I definitely appreciated and retained memories of The Keep, though.  Michael Mann's 1983 Nazis versus even more malevolent ancient evil tale was another EB Videos rental just like The Incredible Melting Man (in fact, according to memory, they sat alongside each other on the shelf - along with The Stuff and Street Trash.  Likewise, I recall American Werewolf  being in the vicinity of Caravan of Courage: The Ewok Adventure of all things.  Possibly that was the furries special interest shelf).

Anyway, The Keep and its perils that lay within the tomb of Rasalom (or was that 'The Five Doctors'?) has its own review on this here blog, so I won't waffle on about it as anyone interested in my opinions and thoughts on the movie can see that entry here .  It makes this list mostly for the reason of standing in the video shop and looking at its box art being a particularly strong early memory of mine.

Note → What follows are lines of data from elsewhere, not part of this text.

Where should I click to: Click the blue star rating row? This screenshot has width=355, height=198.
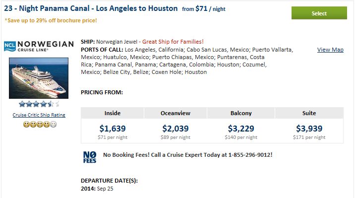tap(39, 104)
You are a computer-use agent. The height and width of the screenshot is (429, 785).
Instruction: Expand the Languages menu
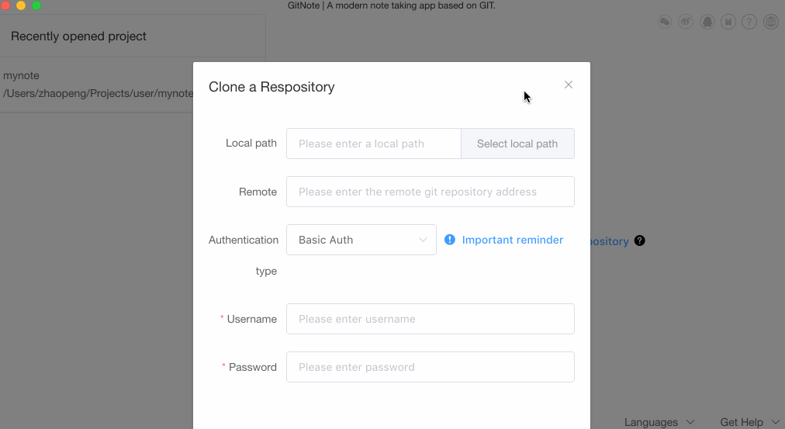pos(659,422)
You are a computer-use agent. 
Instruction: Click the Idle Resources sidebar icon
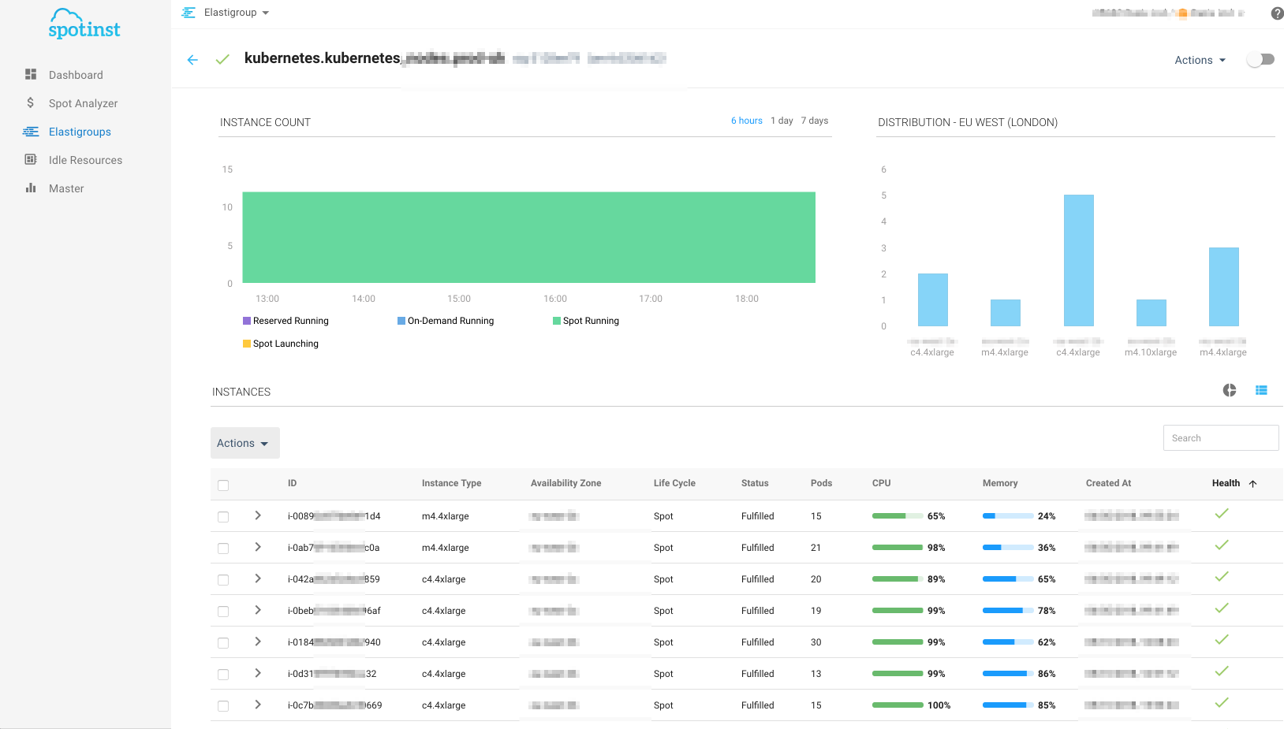pyautogui.click(x=31, y=159)
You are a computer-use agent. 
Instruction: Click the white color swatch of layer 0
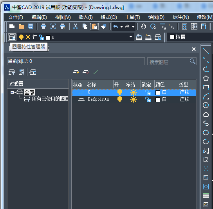coord(157,93)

So, there we are: my very own hateful eight (I don't hate 'em, I loves 'em) horror films that I gleefully and ghoulishly reveled in and played no small part into making me the gruesome spectre of the macabre with a fascination for film that I am.  Wouldn't have it any other way.  I'm sure that most of us could recall a litany of the things in our formative years that had an impact on our lives.  This one is mine.